A native Californian, Bochte was a graduate of Santa Clara University when he was selected by the hometown Angels in 1972. He mastered minor league pitching, never batting below .319, and made his major league debut in 1974. His first manager, Dick Williams, proclaimed Bochte a future batting champion and in his first full season (1975) led the Halos with a .285 average. The 1976 season began strongly as Bruce had 10 multi-hit games out of his first 25. He began to press to live up to expectations and went into a prolonged slump - finishing the year with a .258 average. When the Angels shocked the baseball world and signed three high-profile free agents for 1977, Bochte knew his days in Anaheim were numbered.
When he didn't sign a contract for the 1977 season, Bochte and Sid Monge were sent to the Cleveland Indians. He hit .304 with the Tribe that year, again leading his team. As with the Angels, Bochte was used both at first and in the outfield. He did not resign with the Indians and signed as a free agent with the Mariners prior to the 1978 season. He played five different positions his first year in Seattle, including all three int the outfield, but felt the pressure of being the Mariners' high-priced off-season aqcuisition. Again he struggled and finished the year with a .263 average. However, he found the Kingdome to his liking as his power numbers reached then career highs.

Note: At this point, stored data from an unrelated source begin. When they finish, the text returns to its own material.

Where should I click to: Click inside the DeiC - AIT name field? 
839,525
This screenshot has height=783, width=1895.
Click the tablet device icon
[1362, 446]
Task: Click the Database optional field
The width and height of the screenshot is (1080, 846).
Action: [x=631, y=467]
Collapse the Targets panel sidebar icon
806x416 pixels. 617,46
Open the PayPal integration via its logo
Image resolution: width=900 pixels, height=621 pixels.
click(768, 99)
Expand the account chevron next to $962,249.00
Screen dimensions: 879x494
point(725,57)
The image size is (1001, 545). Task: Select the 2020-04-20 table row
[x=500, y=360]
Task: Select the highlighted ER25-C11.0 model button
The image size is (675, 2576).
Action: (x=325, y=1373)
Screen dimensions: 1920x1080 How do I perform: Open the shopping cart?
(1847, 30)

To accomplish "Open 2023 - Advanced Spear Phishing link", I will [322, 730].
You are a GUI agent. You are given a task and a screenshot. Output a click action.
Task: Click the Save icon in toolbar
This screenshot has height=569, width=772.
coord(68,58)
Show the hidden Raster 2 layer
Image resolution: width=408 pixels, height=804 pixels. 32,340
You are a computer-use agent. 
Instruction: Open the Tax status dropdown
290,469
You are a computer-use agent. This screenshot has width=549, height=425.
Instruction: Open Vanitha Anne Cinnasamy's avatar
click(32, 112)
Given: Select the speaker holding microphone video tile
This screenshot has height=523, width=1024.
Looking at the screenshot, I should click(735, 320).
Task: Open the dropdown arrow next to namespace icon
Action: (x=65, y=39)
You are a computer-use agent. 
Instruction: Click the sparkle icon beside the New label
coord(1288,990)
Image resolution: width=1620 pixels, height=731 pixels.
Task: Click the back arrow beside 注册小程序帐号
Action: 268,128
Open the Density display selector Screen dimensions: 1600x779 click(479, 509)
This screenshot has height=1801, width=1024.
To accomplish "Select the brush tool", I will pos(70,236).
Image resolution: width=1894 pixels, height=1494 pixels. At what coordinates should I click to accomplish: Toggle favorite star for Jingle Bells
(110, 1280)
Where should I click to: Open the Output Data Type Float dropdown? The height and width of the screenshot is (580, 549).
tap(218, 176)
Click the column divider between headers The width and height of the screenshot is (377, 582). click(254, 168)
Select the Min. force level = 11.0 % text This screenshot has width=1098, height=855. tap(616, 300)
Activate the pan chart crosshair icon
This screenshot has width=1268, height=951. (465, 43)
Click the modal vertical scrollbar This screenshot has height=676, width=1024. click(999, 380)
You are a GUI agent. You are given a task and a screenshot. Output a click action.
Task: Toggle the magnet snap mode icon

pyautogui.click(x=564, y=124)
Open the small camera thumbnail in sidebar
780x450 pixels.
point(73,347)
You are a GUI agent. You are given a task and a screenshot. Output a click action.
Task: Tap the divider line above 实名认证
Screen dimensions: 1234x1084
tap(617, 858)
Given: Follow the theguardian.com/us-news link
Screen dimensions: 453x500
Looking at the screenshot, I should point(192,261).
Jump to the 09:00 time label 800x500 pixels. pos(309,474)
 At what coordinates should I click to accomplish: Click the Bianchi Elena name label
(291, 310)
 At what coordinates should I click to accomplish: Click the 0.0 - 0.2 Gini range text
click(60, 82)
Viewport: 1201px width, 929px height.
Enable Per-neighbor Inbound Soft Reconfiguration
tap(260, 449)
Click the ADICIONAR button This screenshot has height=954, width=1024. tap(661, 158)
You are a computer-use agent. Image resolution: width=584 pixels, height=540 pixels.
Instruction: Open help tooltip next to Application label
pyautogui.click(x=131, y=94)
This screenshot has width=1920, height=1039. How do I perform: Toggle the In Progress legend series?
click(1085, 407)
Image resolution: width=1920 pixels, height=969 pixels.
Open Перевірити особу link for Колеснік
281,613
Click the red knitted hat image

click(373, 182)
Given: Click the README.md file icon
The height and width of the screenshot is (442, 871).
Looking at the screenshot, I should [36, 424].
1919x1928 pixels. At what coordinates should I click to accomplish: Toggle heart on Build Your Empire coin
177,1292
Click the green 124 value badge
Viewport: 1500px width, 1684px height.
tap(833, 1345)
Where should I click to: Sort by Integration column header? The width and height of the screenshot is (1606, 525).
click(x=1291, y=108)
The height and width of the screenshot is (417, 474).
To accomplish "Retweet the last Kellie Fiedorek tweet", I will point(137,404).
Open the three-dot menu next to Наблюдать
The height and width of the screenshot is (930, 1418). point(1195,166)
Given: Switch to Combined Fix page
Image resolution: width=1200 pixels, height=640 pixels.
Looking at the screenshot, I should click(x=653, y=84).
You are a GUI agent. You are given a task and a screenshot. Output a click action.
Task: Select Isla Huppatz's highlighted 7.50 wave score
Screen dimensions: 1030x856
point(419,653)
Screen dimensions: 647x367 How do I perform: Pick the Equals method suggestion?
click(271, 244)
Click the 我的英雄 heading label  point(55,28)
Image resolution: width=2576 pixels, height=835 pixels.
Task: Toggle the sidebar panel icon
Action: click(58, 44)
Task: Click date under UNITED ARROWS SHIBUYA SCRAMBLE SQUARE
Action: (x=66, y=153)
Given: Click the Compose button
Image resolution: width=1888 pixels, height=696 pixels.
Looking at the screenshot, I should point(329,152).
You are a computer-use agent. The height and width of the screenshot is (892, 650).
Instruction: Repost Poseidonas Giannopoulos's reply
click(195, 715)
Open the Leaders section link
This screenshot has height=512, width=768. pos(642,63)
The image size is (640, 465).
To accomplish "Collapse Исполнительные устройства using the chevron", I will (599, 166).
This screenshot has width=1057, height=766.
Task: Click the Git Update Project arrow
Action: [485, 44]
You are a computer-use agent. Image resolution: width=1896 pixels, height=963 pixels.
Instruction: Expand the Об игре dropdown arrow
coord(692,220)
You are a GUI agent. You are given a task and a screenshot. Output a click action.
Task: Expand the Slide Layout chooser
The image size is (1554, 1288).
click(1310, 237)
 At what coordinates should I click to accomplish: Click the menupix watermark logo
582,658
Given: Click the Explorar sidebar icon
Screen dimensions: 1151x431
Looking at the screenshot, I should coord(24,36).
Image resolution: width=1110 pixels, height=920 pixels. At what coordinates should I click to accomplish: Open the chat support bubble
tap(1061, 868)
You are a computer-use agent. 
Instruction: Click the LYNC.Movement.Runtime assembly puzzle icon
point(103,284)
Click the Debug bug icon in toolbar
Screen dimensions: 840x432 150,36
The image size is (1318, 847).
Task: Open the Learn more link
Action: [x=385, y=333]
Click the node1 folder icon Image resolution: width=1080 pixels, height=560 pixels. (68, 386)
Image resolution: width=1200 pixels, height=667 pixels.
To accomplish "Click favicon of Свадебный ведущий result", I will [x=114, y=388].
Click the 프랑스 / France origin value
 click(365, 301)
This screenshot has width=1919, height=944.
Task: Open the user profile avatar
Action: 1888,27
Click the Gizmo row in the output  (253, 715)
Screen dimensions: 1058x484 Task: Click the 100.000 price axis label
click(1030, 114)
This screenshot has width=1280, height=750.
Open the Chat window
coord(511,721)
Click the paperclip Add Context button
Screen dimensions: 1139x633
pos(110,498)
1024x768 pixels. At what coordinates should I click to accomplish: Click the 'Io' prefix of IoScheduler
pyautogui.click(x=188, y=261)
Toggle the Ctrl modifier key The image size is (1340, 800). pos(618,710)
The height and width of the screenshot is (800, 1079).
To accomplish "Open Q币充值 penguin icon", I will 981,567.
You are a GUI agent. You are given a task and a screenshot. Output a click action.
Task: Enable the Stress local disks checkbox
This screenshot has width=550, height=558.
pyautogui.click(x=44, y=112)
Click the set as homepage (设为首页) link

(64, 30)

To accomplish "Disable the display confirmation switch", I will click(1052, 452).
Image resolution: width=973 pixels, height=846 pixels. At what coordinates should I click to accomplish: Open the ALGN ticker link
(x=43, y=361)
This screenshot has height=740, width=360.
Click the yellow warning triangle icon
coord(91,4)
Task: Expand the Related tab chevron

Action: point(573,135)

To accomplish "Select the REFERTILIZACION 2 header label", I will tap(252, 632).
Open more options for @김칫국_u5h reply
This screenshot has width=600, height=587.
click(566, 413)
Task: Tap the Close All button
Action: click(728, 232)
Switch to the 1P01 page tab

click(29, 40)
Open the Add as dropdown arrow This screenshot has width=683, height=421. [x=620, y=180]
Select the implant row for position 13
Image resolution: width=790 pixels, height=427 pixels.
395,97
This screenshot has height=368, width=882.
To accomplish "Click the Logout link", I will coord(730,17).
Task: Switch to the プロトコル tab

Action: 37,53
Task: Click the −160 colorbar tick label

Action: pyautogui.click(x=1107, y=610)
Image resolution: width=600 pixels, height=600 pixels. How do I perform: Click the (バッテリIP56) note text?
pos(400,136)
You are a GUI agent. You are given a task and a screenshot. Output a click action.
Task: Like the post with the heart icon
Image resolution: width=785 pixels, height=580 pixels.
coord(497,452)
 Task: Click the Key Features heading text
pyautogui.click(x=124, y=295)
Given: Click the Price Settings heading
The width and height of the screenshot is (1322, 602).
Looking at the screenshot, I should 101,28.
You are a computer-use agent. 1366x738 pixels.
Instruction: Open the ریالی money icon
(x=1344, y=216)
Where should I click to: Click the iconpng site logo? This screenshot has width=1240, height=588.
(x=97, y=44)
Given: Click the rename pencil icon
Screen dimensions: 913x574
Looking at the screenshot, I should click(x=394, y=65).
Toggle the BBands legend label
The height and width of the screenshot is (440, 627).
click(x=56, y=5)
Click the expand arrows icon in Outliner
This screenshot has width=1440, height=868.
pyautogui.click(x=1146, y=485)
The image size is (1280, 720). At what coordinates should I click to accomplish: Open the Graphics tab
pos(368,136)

1979 would be Bochte's best season. He finished tenth in the AL with a .316 average and drove in 100. For most of the first half he was among the top batsmen in the league and he was recognized as Seattle's representative in the All-Star Game. With the game held in the Kingdome, Bochte received the loudest ovations of the night, first in the pregame introductions and later when his single off Gaylord Perry in the sixth inning tied the game. Bochte remained a solid and productive player during his five-year tenure in Seattle and again led the team in batting in 1982. Shockingly, he announced his retirement at the end of that season and despite a lucrative offer to play for the New York Yankees, Bochte stayed out of baseball during the 1983 season.
While never confirmed, it was speculated that Bochte, the team's player-rep, was left with a foul taste with baseball after the 1981 Player's Strike. He returned in 1984 and held down the A's first base job until the arrival of Mark McGwire. While he had solid seasons, he didn't replicate the success he had with the Mariners. He retired again for good after the 1986 season and 12 seasons in the majors. Today, Bochte has removed himself from baseball and works as a cosmologist. A good article about his transition can be found here. While this article is eight years old, this is still what Bochte does today.
Why I love this card
Maybe it was the ovation that he got at the 1979 All-Star Game. Or the single. Or the fact that the first 1980 Topps Super Card that I got that summer was also of Bochte. Whatever the reason, when I got this particular card, I was not only convinved that Bochte was a star but a mega-star in the Brett-Reggie-Bench category. This was one of the first cards I put in sheets and it took a while (probably his Oakland days) to convince me he wasn't going to be another Willie Stargell.
This was also a DP card which probably also feuled by Bochte-mania because I have four of them. Unlike Gary-Matt Alexander, I never confused this Bruce Bochte with Bruce Bochy which is actually easier to do. Go figure.